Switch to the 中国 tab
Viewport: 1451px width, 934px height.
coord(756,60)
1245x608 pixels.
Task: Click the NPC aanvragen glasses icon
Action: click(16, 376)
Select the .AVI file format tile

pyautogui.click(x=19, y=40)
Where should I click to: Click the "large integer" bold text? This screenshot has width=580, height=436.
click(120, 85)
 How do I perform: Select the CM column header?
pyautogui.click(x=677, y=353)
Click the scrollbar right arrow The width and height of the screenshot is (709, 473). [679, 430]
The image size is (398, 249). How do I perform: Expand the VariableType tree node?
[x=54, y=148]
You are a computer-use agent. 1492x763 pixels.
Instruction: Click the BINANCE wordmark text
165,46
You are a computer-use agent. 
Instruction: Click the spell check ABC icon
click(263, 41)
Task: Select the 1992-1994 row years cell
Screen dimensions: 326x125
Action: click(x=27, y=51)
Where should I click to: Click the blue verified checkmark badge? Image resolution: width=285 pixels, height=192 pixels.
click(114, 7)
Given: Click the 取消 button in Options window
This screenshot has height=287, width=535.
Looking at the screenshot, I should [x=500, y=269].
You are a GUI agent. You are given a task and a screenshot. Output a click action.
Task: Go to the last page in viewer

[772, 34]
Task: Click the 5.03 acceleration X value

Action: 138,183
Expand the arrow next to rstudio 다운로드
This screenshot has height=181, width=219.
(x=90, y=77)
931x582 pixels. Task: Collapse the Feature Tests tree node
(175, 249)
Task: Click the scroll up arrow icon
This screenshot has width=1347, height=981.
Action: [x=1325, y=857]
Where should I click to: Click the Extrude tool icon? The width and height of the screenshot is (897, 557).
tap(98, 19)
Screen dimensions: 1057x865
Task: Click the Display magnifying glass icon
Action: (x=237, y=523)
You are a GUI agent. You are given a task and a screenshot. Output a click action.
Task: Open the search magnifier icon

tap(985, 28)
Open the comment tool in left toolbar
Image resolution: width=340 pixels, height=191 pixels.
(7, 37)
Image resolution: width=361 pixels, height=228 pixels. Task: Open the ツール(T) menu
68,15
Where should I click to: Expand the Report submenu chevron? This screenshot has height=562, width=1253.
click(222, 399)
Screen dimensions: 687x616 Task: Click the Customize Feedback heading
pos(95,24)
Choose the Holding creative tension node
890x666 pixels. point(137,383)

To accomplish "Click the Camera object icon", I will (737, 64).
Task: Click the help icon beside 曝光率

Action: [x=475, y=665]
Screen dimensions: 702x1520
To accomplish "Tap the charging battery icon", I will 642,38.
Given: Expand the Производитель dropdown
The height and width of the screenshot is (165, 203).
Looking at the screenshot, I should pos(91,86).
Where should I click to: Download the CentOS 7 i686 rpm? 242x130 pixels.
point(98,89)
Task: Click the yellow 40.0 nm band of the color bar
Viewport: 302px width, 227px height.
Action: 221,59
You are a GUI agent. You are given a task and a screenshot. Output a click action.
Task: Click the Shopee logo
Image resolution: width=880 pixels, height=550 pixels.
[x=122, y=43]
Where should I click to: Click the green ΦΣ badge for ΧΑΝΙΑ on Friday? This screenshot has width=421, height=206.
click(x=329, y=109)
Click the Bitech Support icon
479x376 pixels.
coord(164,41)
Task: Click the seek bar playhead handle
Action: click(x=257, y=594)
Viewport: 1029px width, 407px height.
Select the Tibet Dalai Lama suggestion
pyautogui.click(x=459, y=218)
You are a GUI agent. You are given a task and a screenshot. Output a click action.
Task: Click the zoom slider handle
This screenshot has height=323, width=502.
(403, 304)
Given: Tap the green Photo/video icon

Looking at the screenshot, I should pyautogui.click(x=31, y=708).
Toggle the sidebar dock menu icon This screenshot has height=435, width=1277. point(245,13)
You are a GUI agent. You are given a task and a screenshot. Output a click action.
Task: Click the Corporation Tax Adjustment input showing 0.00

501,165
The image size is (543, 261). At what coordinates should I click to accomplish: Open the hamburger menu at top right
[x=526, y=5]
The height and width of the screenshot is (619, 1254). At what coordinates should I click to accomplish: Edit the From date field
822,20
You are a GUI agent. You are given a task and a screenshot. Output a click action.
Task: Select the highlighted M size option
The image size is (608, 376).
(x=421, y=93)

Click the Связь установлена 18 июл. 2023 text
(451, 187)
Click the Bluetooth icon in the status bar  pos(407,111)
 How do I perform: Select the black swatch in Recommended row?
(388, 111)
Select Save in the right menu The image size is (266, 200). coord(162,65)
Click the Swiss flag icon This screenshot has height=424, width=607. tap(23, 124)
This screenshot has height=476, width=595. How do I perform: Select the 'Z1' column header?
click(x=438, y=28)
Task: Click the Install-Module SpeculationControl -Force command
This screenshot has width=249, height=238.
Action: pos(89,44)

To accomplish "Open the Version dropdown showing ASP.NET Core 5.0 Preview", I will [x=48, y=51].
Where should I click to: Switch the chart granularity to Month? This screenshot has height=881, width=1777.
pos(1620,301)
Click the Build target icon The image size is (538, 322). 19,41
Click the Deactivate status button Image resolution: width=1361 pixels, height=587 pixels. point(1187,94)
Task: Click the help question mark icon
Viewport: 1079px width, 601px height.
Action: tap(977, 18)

_ _ _ _ _ _ _

(What is required) Print the listing above in full, exactly as it is.

(Task response)
Switch to the 中国 tab
Viewport: 1451px width, 934px height.
coord(756,60)
1245x608 pixels.
Task: Click the NPC aanvragen glasses icon
Action: click(16, 376)
Select the .AVI file format tile

pyautogui.click(x=19, y=40)
Where should I click to: Click the "large integer" bold text? This screenshot has width=580, height=436.
click(120, 85)
 How do I perform: Select the CM column header?
pyautogui.click(x=677, y=353)
Click the scrollbar right arrow The width and height of the screenshot is (709, 473). [679, 430]
The image size is (398, 249). How do I perform: Expand the VariableType tree node?
[x=54, y=148]
You are a computer-use agent. 1492x763 pixels.
Instruction: Click the BINANCE wordmark text
165,46
You are a computer-use agent. 
Instruction: Click the spell check ABC icon
click(263, 41)
Task: Select the 1992-1994 row years cell
Screen dimensions: 326x125
Action: click(x=27, y=51)
Where should I click to: Click the blue verified checkmark badge? Image resolution: width=285 pixels, height=192 pixels.
click(114, 7)
Given: Click the 取消 button in Options window
This screenshot has height=287, width=535.
Looking at the screenshot, I should [x=500, y=269].
You are a GUI agent. You are given a task and a screenshot. Output a click action.
Task: Go to the last page in viewer

[772, 34]
Task: Click the 5.03 acceleration X value

Action: 138,183
Expand the arrow next to rstudio 다운로드
This screenshot has height=181, width=219.
(x=90, y=77)
931x582 pixels. Task: Collapse the Feature Tests tree node
(175, 249)
Task: Click the scroll up arrow icon
This screenshot has width=1347, height=981.
Action: [x=1325, y=857]
Where should I click to: Click the Extrude tool icon? The width and height of the screenshot is (897, 557).
tap(98, 19)
Screen dimensions: 1057x865
Task: Click the Display magnifying glass icon
Action: (x=237, y=523)
You are a GUI agent. You are given a task and a screenshot. Output a click action.
Task: Open the search magnifier icon

tap(985, 28)
Open the comment tool in left toolbar
Image resolution: width=340 pixels, height=191 pixels.
(7, 37)
Image resolution: width=361 pixels, height=228 pixels. Task: Open the ツール(T) menu
68,15
Where should I click to: Expand the Report submenu chevron? This screenshot has height=562, width=1253.
click(222, 399)
Screen dimensions: 687x616 Task: Click the Customize Feedback heading
pos(95,24)
Choose the Holding creative tension node
890x666 pixels. point(137,383)

To accomplish "Click the Camera object icon", I will (737, 64).
Task: Click the help icon beside 曝光率

Action: [x=475, y=665]
Screen dimensions: 702x1520
To accomplish "Tap the charging battery icon", I will 642,38.
Given: Expand the Производитель dropdown
The height and width of the screenshot is (165, 203).
Looking at the screenshot, I should pos(91,86).
Where should I click to: Download the CentOS 7 i686 rpm? 242x130 pixels.
point(98,89)
Task: Click the yellow 40.0 nm band of the color bar
Viewport: 302px width, 227px height.
Action: 221,59
You are a GUI agent. You are given a task and a screenshot. Output a click action.
Task: Click the Shopee logo
Image resolution: width=880 pixels, height=550 pixels.
[x=122, y=43]
Where should I click to: Click the green ΦΣ badge for ΧΑΝΙΑ on Friday? This screenshot has width=421, height=206.
click(x=329, y=109)
Click the Bitech Support icon
479x376 pixels.
coord(164,41)
Task: Click the seek bar playhead handle
Action: click(x=257, y=594)
Viewport: 1029px width, 407px height.
Select the Tibet Dalai Lama suggestion
pyautogui.click(x=459, y=218)
You are a GUI agent. You are given a task and a screenshot. Output a click action.
Task: Click the zoom slider handle
This screenshot has height=323, width=502.
(403, 304)
Given: Tap the green Photo/video icon

Looking at the screenshot, I should pyautogui.click(x=31, y=708).
Toggle the sidebar dock menu icon This screenshot has height=435, width=1277. point(245,13)
You are a GUI agent. You are given a task and a screenshot. Output a click action.
Task: Click the Corporation Tax Adjustment input showing 0.00

501,165
The image size is (543, 261). At what coordinates should I click to accomplish: Open the hamburger menu at top right
[x=526, y=5]
The height and width of the screenshot is (619, 1254). At what coordinates should I click to accomplish: Edit the From date field
822,20
You are a GUI agent. You are given a task and a screenshot. Output a click action.
Task: Select the highlighted M size option
The image size is (608, 376).
(x=421, y=93)

Click the Связь установлена 18 июл. 2023 text
(451, 187)
Click the Bluetooth icon in the status bar  pos(407,111)
 How do I perform: Select the black swatch in Recommended row?
(388, 111)
Select Save in the right menu The image size is (266, 200). coord(162,65)
Click the Swiss flag icon This screenshot has height=424, width=607. tap(23, 124)
This screenshot has height=476, width=595. How do I perform: Select the 'Z1' column header?
click(x=438, y=28)
Task: Click the Install-Module SpeculationControl -Force command
This screenshot has width=249, height=238.
Action: pos(89,44)

To accomplish "Open the Version dropdown showing ASP.NET Core 5.0 Preview", I will [x=48, y=51].
Where should I click to: Switch the chart granularity to Month? This screenshot has height=881, width=1777.
pos(1620,301)
Click the Build target icon The image size is (538, 322). 19,41
Click the Deactivate status button Image resolution: width=1361 pixels, height=587 pixels. point(1187,94)
Task: Click the help question mark icon
Viewport: 1079px width, 601px height.
Action: tap(977, 18)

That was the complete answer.